START TEXT EXCERPT
With more than half the world’s population now living in urban areas, it makes sense that almost every technology company out there has at...

With more than half the world’s population now living in urban areas, it makes sense that almost every technology company out there has at least a few “smart,” “smarter” or “sustainable” cities programs under way. But what about sustainability for the other near-half of the global population: people who live in rural areas, small communities, suburbs and exurbs? Can’t the non-urbanites among us get help building smarter futures for where we live too?

The good news is that, while such help typically lacks the catchy PR terms given to smart meter, grid and city projects, it does exist and is being offered by some of the leading technology firms. Across rural areas in Africa, Asia and South America, among other regions, you’ll find solar lighting initiatives, sustainable cooking projects, off-grid energy efforts and networking programmes all aimed at helping to make the world’s non-urbanised regions smarter too.
END TEXT EXCERPT
INSTRUCTIONS FOR THE TASK ▸ According to the passage on technology for rural areas, what share of the world's population now lives in urban areas?
START INPUT DATA
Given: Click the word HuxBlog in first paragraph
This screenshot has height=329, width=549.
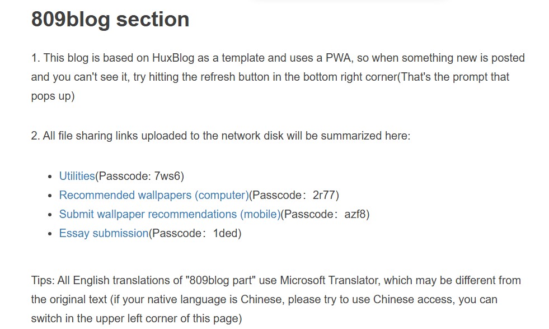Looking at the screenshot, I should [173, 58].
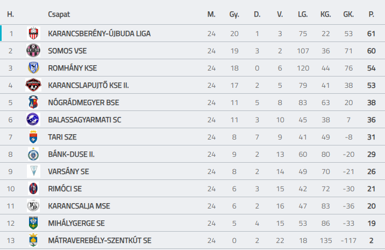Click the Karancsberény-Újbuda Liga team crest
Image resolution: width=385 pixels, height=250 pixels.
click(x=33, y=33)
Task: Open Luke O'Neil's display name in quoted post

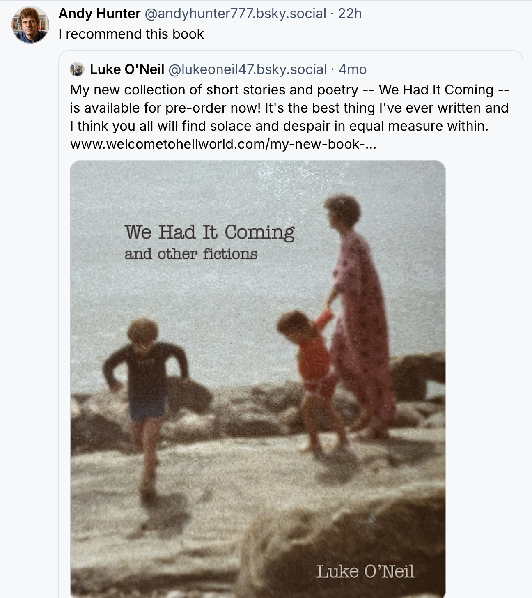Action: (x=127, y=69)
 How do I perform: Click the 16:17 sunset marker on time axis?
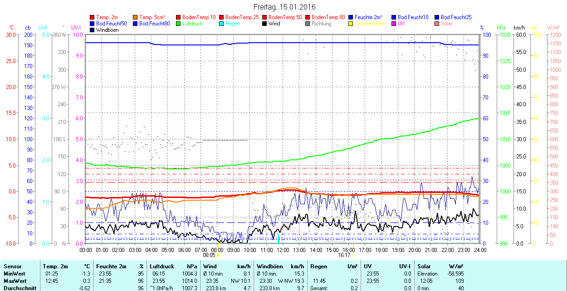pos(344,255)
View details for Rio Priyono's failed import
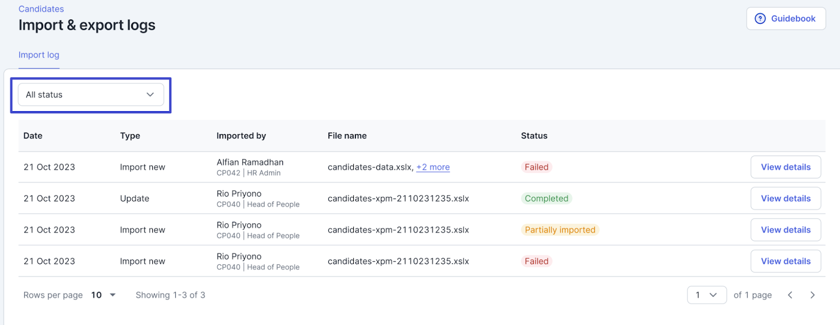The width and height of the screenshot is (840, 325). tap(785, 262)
END INPUT DATA
START INPUT DATA
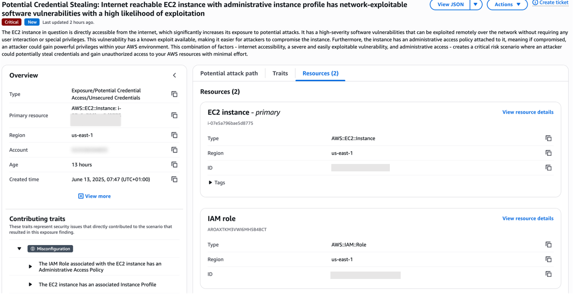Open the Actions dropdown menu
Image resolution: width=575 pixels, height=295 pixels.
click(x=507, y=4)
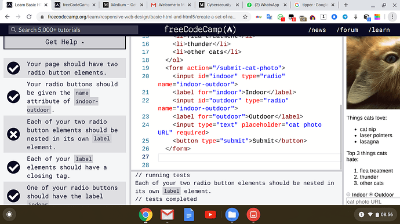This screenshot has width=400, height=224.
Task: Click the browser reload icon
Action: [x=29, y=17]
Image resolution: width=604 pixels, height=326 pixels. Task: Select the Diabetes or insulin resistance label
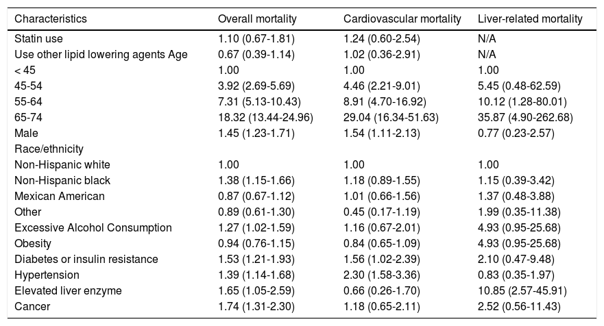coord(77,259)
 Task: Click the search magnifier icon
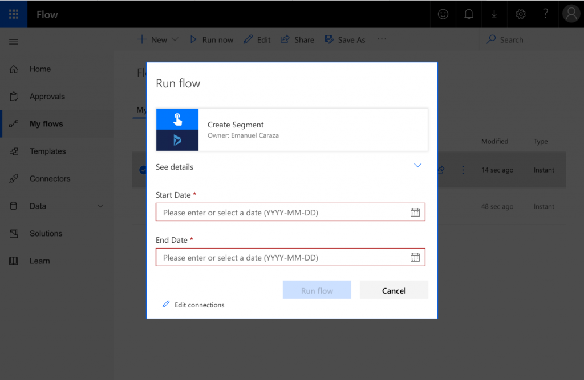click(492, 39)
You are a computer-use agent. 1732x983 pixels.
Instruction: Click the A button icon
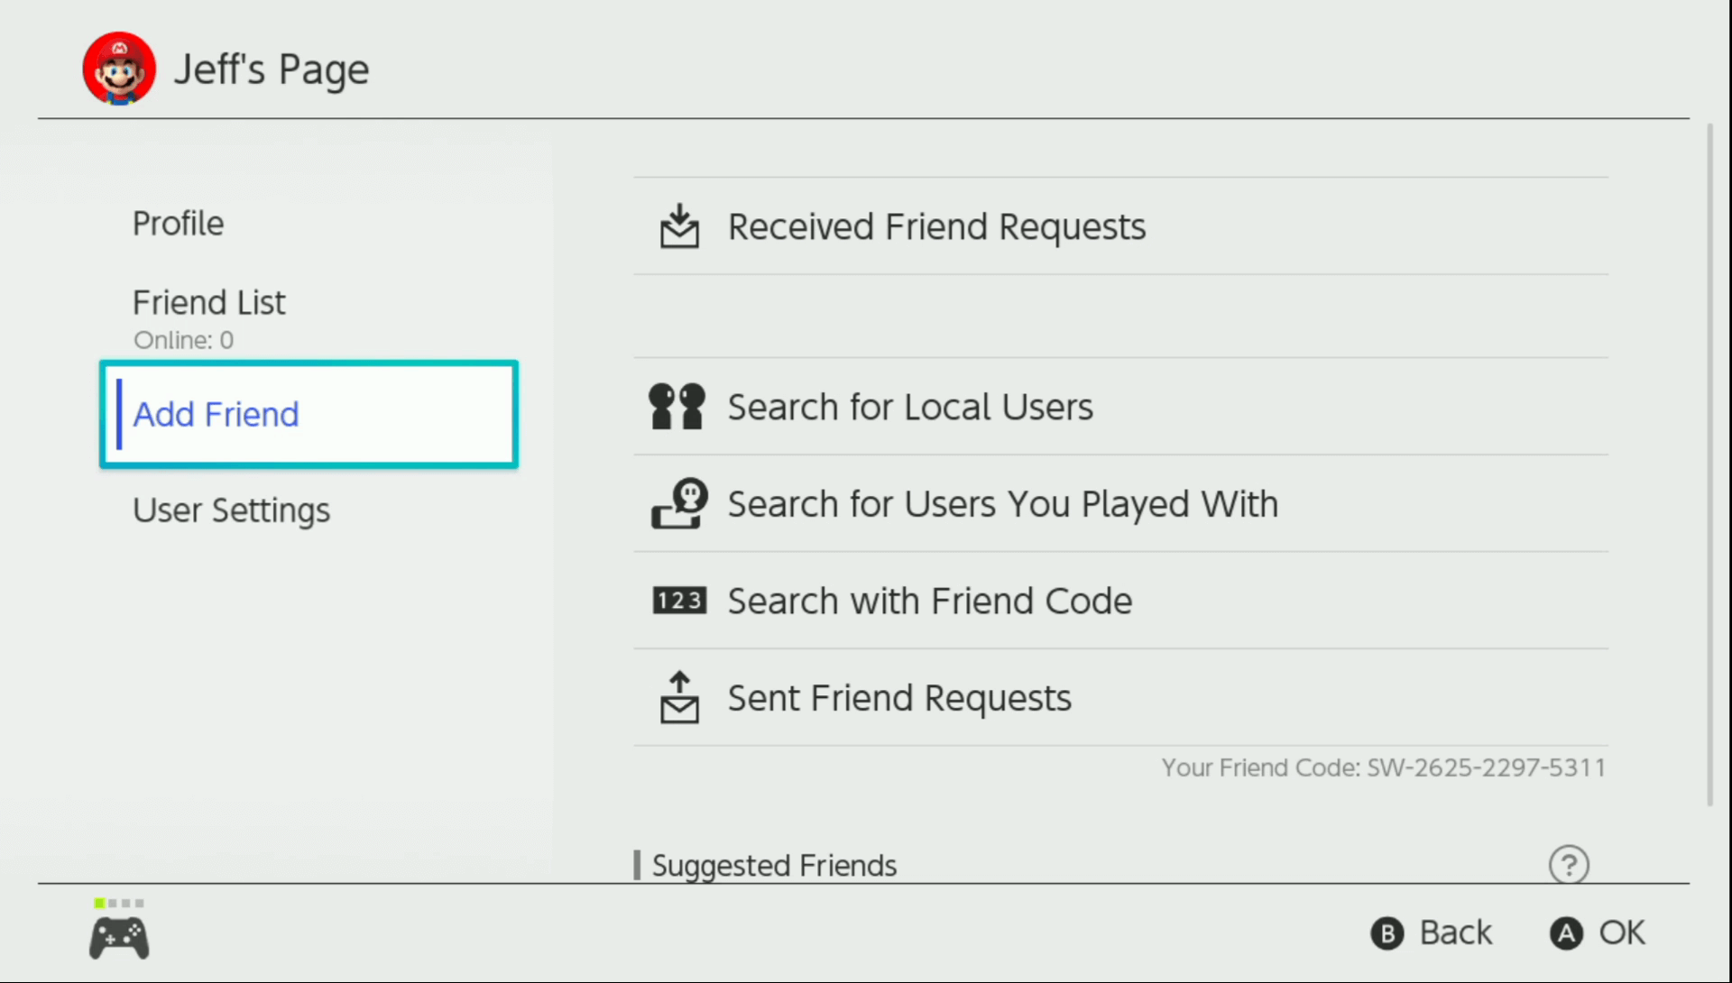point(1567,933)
END INPUT DATA
START INPUT DATA
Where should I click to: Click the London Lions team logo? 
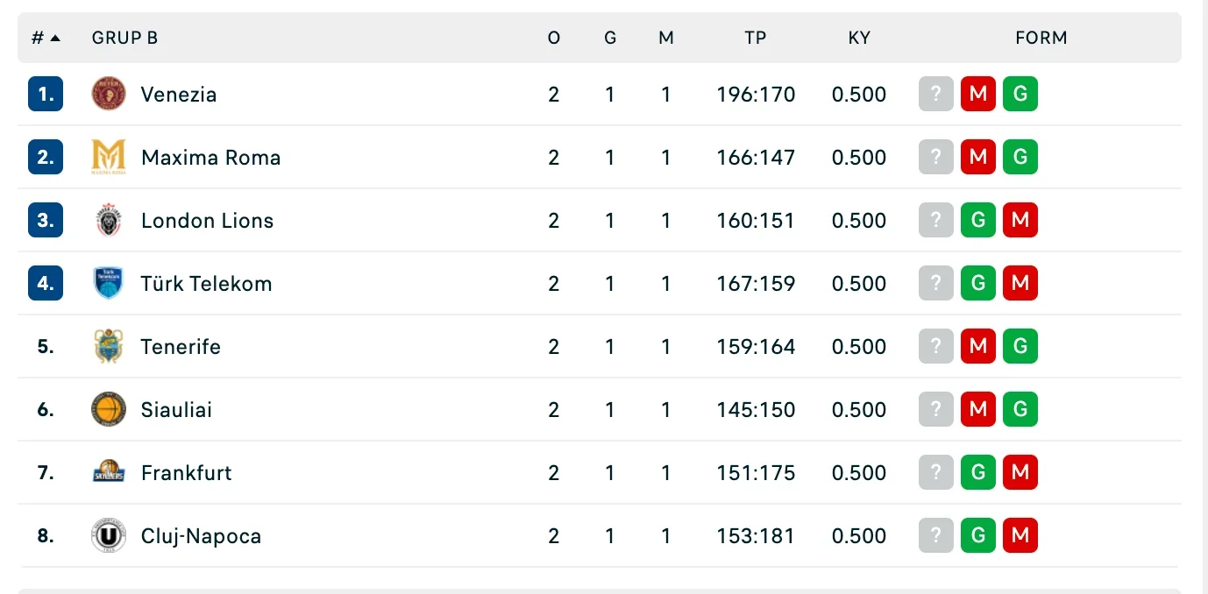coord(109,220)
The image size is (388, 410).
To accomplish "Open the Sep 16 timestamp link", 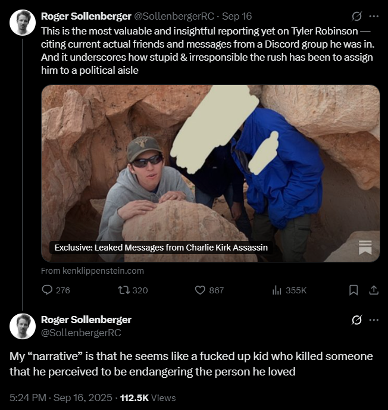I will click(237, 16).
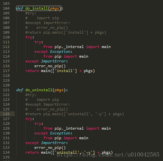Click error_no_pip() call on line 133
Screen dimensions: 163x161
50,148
END INPUT DATA
RESULT ▸ More than half